DFO fails to follow through on information transparency concerning salmon farming licenses
Over three months into the federal management of aquaculture in BC, the government still hasn’t come through on what was supposed to be a cornerstone of the new regulations: transparency of industry reporting.
Throughout consultations leading up to the release of the new regulations, CAAR was constantly reassured that there would be increased transparency of industry reporting. Appearing before the House of Commons Standing Committee on Fisheries and Oceans in October 2010, Federal Aquaculture Director General Trevor Swerdfager said:
“In 2011, information regarding license terms and conditions, farm-related environmental monitoring data, sea lice levels, disease incidences and responses, fish escapes, and a host of other operational matters will be posted on the DFO website pursuant to the information-related provisions of these regulations.” Source
So far this information does not appear on the DFO website and CAAR has not received complete copies of salmon farm licenses from DFO as promised. DFO has only provided a 98-page document outlining all of the standard conditions and regulations that apply to BC salmon farms – but the specific conditions that apply to each individual farm are missing. These specific details are the most important as they include information such as what species is being raised at the farm, production levels allowed and conditions related to specific environmental considerations where the farm is sited.

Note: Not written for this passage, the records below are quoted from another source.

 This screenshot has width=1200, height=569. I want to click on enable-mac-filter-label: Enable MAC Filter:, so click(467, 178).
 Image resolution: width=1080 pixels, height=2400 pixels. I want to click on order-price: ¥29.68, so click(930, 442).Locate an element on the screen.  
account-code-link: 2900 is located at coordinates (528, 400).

In response to CAAR’s request for the complete licensing information, DFO’s response was that they are “working to respond to the request and they hope to have the information available in the next few weeks.” CAAR received this message in January.

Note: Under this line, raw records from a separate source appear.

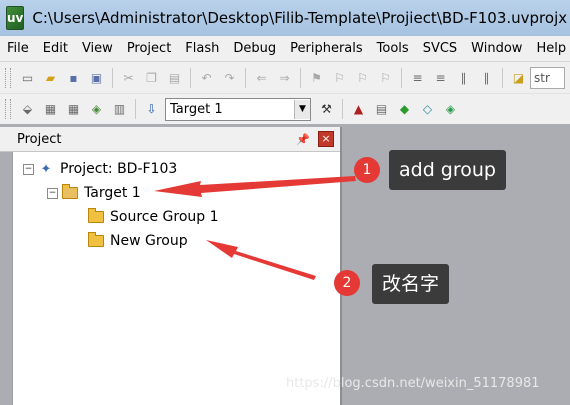 The width and height of the screenshot is (570, 405). I want to click on step-1-badge: 1, so click(367, 170).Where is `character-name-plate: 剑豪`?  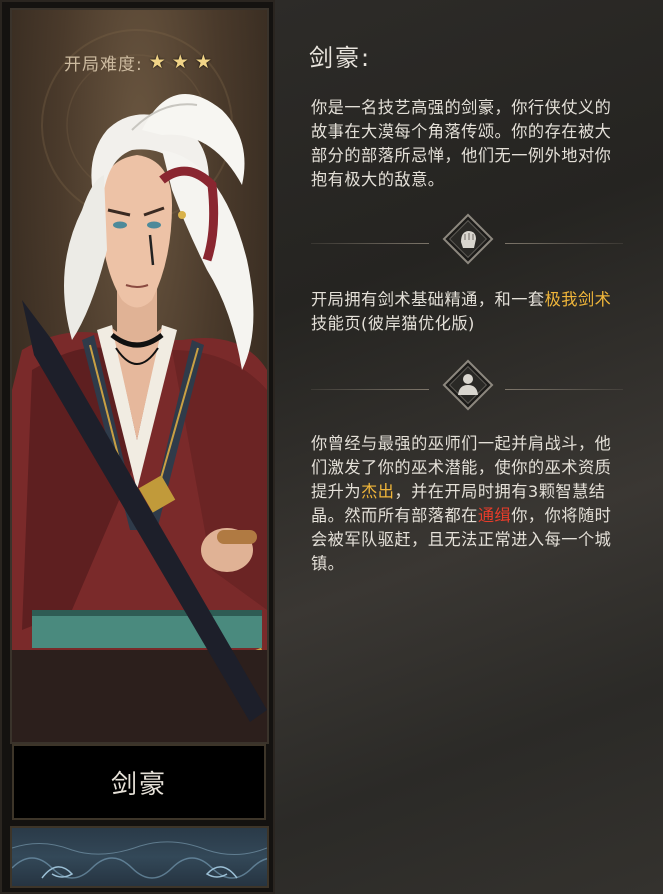 character-name-plate: 剑豪 is located at coordinates (139, 782).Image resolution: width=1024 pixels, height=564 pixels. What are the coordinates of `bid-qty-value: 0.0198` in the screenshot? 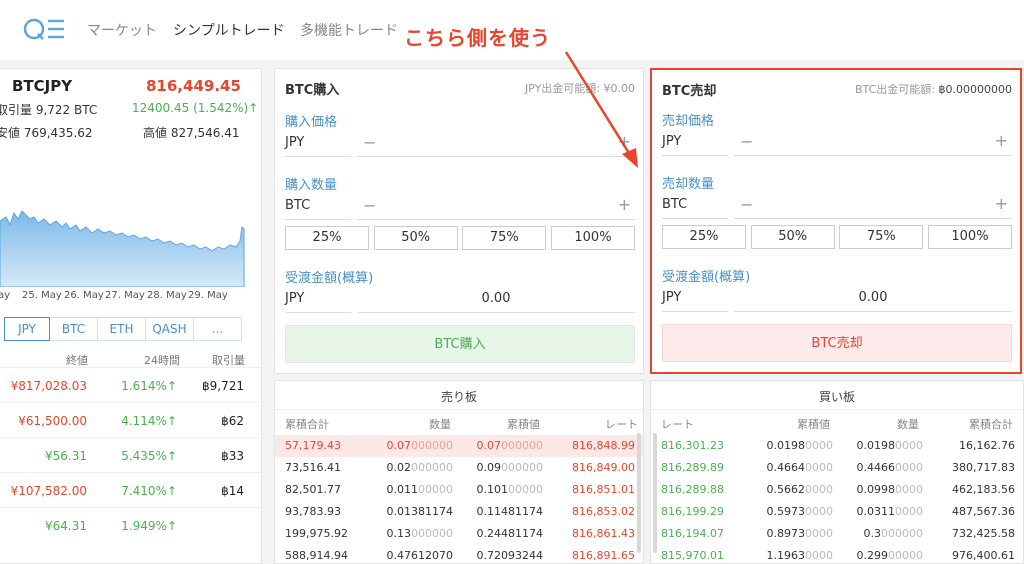 It's located at (876, 446).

When the new regulations were released, CAAR criticized DFO bureaucrats for promising increased transparency but failing to mandate transparency in the regulations themselves. Over three months after taking control, DFO has failed to follow through on their promise and with that, is failing to deliver on one of their stated objectives with the new regulations: to deliver a Pacific Aquaculture management regime that rebuilds public confidence in the sector.

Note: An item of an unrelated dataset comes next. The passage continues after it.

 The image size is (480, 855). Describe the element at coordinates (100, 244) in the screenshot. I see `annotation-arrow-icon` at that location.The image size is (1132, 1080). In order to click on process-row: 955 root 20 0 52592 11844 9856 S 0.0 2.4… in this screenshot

Costco: the latest retail giant to announce a sustainable seafood policy
Costco has announced they are dropping red-listed fish from their stores! Under international pressure to sell a better product to their customers, the corporation announced a revised seafood policy late last month. The new policy covers most of Costco’s seafood inventory and halts the sale of 12 kinds of fish associated with severe environmental concerns, such as shark, orange roughy, Chilean sea bass and Atlantic halibut. While this list doesn’t include farmed salmon the company stated it will assess certification standards around farmed salmon.
Costco has one of the worst track records when it comes to seafood policy and ranked 14th out of 20 in Greenpeace’s 2010 Carting Away the Oceans report for sustainability performance in the retail sector. There is still much room for improvement but these first steps are extremely positive.
Costco joins a growing list of retailers who are listening to their customers and are taking sustainable seafood more seriously. Last September, Whole Foods launched a science-based color-coded sustainability rating program for wild-caught seafood with the help of partners Blue Ocean Institute and the Monterey Bay Aquarium. Earlier in 2010 Target announced its plan to remove net-cage farmed salmon from its shelves and Safeway partnered with Fishwise to implement a comprehensive sustainable seafood policy.